## ÜBUNGSAUFGABEN
**a.** Können Sie aus dem Text über Leptin bei Anorexia nervosa alles von „Gleichzeitig erhöht ein“ bis hinunter zu „sich das nicht.“ wortgetreu wiedergeben?
**b.** Wie könnte der Text über Leptin bei Anorexia nervosa nach seinem letzten Satz weitergehen? Führen Sie ihn an dieser Stelle fort.

Gleichzeitig erhöht ein niedriger Leptin-Spiegel die körperliche Aktivität – eine typische Begleiterscheinung von Anorexia nervosa. In fortgeschrittenem Stadium beobachtet man, dass AN-Patienten besonders aktiv sind, obwohl sie schon sichtlich ausgezehrt sind. Dieser Bewegungsdrang rührt vermutlich nicht daher, dass sich Betroffene mehr bewegen wollen, um nicht zuzunehmen. Vielmehr scheint ein unfreiwilliger Mechanismus dahinter zu stecken.
Forscher vermuten, dass das ein evolutionäres Erbe ist: Unsere Vorfahren sollten in extremen Hungersituationen nicht in Lethargie verfallen, sondern sich schnellstens wieder der Nahrungssuche widmen. So jedenfalls die Theorie, belegen lässt sich das nicht.
Allerdings gibt es inzwischen Hinweise auf die besondere Rolle des Leptins bei AN. „Schon vor 20 Jahren konnten wir im Tierversuch zeigen, dass eine durch Hunger ausgelöste Hyperaktivität durch Gabe von Leptin gestoppt werden kann“, erklärt Prof. Johannes Hebebrand. Er ist ärztlicher Leiter der Klinik für Psychiatrie, Psychosomatik und Psychotherapie des Kindes- und Jugendalters am LVR-Klinikum in Essen und Autor der Leptin-Studie.
Aber erst 2018 wurde das in der kleinen Studie eingesetzte Medikament Metreleptin für die Behandlung einer seltenen Stoffwechselstörung zugelassen, was eine Off-label-Verschreibung für einen ersten experimentellen Einsatz bei Patienten möglich machte. Daraufhin haben die Wissenschaftler gemeinsam mit Schweizer Kollegen erstmals drei Patientinnen mit Leptin behandelt.

Einträge aus einer Datenquelle:
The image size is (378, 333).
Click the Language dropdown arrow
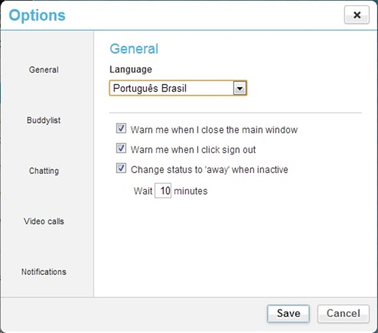(240, 88)
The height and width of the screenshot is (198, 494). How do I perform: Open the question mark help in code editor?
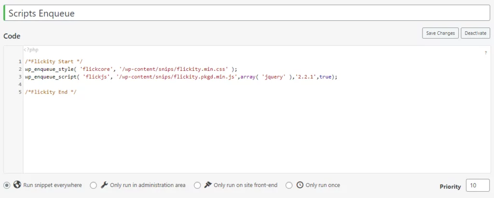[485, 53]
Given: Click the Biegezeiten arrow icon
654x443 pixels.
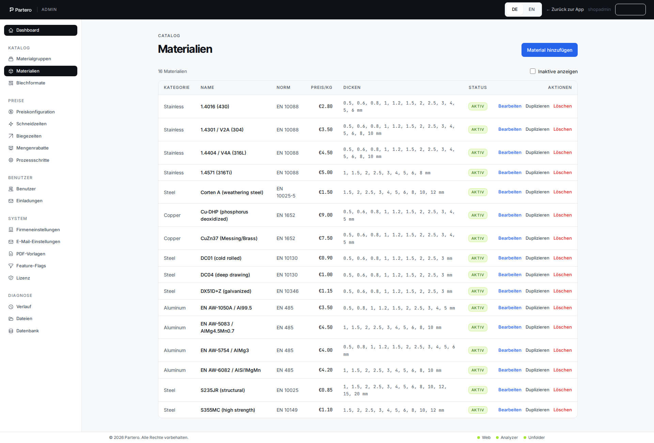Looking at the screenshot, I should [11, 136].
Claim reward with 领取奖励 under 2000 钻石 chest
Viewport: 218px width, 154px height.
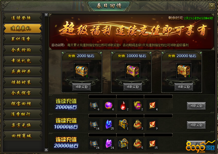(82, 87)
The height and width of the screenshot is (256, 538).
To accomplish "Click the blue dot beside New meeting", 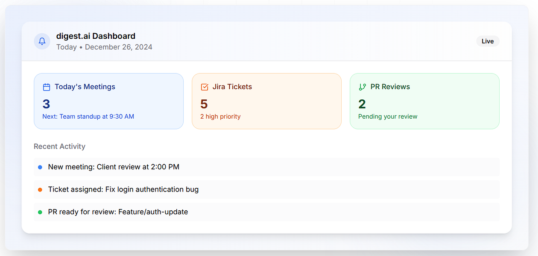I will pyautogui.click(x=40, y=167).

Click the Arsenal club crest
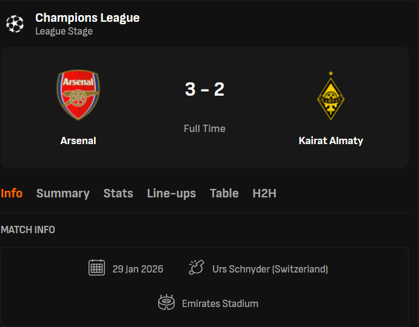click(78, 96)
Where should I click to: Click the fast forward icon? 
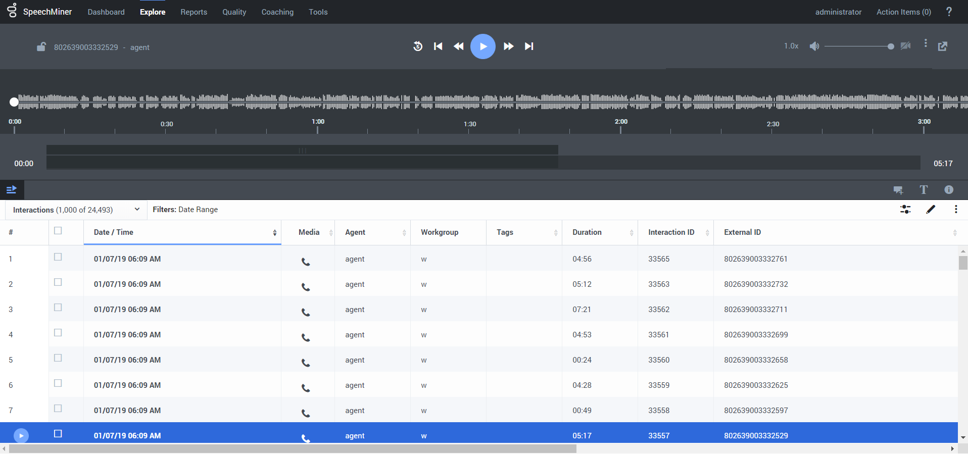(x=509, y=46)
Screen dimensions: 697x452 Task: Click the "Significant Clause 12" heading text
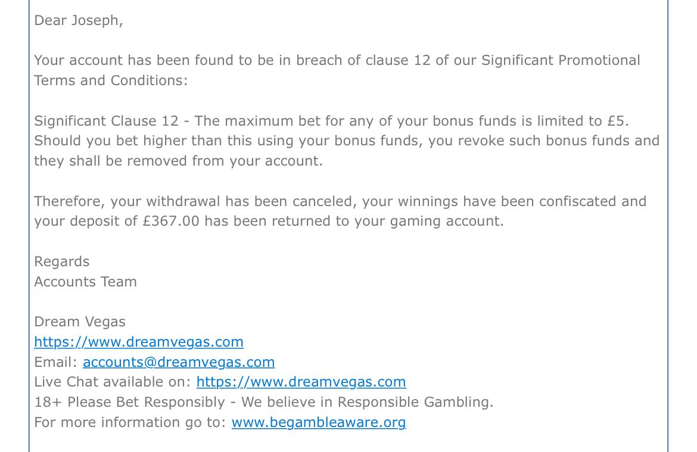pyautogui.click(x=106, y=121)
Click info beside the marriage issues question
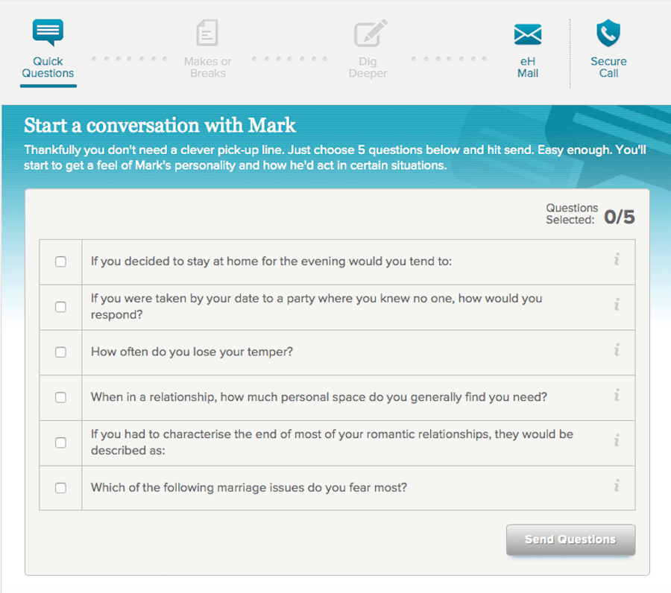671x593 pixels. pyautogui.click(x=617, y=486)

## ERGEBNISSE JE AUFGABE
**a.**
Gleichzeitig erhöht ein niedriger Leptin-Spiegel die körperliche Aktivität – eine typische Begleiterscheinung von Anorexia nervosa. In fortgeschrittenem Stadium beobachtet man, dass AN-Patienten besonders aktiv sind, obwohl sie schon sichtlich ausgezehrt sind. Dieser Bewegungsdrang rührt vermutlich nicht daher, dass sich Betroffene mehr bewegen wollen, um nicht zuzunehmen. Vielmehr scheint ein unfreiwilliger Mechanismus dahinter zu stecken.
Forscher vermuten, dass das ein evolutionäres Erbe ist: Unsere Vorfahren sollten in extremen Hungersituationen nicht in Lethargie verfallen, sondern sich schnellstens wieder der Nahrungssuche widmen. So jedenfalls die Theorie, belegen lässt sich das nicht.

**b.**
Alle drei Patientinnen waren wegen einer schweren, lebensbedrohlichen AN in stationärer Behandlung. Patientin A war 26 Jahre alt und wog bei einer Körpergröße von 162 cm 30 kg (BMI 11,4). Patientin B war 19 Jahre alt und wog 36 kg bei einer Größe von 164 cm (BMI 13,4). Für diese Frau kam wegen therapierefraktärer AN bereits ein Aufenthalt auf der Palliativ-Station in Frage. Patientin C war 17 Jahre alt, 166 cm groß und wog 32 kg (BMI 11,6). Diese Patientin war vor ihrer AN-Erkrankung stark übergewichtig: 3 Jahre zuvor wog sie noch 96 kg (BMI 35,2).
Typisch für AN-Patienten litten alle drei an zwanghaften Gedanken ans Essen, gestörter Körperwahrnehmung (sich dick fühlen trotz starkem Untergewicht), Depression, innerer Rastlosigkeit und gesteigertem Bewegungsdrang. Letzteres wurde von allen drei Probandinnen als besonders belastend empfunden.
Einmal täglich erhielten die Frauen eine Dosis Metreleptin subkutan verabreicht. Wegen Sicherheitsbedenken wurden die Dosen nur langsam gesteigert. Patientin A erhielt den Wirkstoff 9 Tage lang (Höchstdosis 10 mg). Patientin B erhielt ihn über 14 Tage mit einer Höchstdosis von 11,3 mg, und Patientin C erhielt Metreleptin über 6 Tage (Höchstdosis 9 mg).
Innerhalb von drei Tagen besserte sich die Depression bei allen drei Patientinnen deutlich. Sie konnten sich besser konzentrieren, ihr Bewegungsdrang verringerte sich, sie entwickelten wieder Interesse an ihrer Umwelt und nahmen vermehrt sozialen Kontakt auf. Sogar essstörungsspezifische Denkweisen wurden abgeschwächt. „Ich habe das Gefühl, Urlaub von meiner Essstörung zu haben“, sagte eine Patientin.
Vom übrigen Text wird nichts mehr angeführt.